The sky grows rosy with the dawn, the sunlight steals in through the closed blinds, and plays about the quiet room, and Lady Etwynde softly opens the window, and the cool fresh air steals in, and its breath plays over the pallid young face that lies on the pillows, looking like sculptured marble. Quite suddenly he lifts his languid eyelids and looks eagerly, joyfully up. "She is coming!" he cries. "I know it."

The hours pass on, but that inward conviction remains unshaken. Something—some mysterious prescience for which he cannot account—tells him that his darling will be by his side. He is quite patient now, and quite calm—calm with the fulness of a great content. The day passes on to noon and noon to even-tide. He asks no more that question: "Will she come?" He knows it is answered.

The door opens softly and without sound. He is lying with closed eyes—the hired nurse is by his side. Lady Etwynde is not there.

Some one comes in and moves towards the bed, and bends over the quiet figure.
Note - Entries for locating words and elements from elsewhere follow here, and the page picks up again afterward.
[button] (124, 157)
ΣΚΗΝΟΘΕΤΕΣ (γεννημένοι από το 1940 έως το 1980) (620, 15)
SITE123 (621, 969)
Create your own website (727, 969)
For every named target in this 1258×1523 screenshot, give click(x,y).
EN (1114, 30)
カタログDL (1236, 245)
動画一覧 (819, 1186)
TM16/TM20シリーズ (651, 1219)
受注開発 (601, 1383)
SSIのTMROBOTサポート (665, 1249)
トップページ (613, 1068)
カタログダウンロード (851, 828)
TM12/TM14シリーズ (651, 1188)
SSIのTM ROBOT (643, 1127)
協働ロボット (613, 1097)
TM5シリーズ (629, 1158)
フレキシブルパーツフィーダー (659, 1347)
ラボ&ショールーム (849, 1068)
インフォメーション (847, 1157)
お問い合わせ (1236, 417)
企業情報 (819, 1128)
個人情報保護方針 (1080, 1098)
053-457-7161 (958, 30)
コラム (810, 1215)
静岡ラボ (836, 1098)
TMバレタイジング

How still he is; is it sleep, or——?

The lids, with their long, dark lashes, suddenly open and looking back to her own with the old boyish, adoring love that nothing can chill or change, are the "bad blue eyes" of her girlhood's lover.

She sinks on her knees; she is trembling greatly; she finds no words to say, but none are needed.

Pain, weakness, weariness, seem to flee away before the magic of her presence; over the white face comes such radiance and tenderness as never has she seen.

"It is you. I knew you would come, Lorry."

"My darling boy!" she half sobs, half sighs, and then a great darkness sweeps over her like a cloud, and she sees his face no more.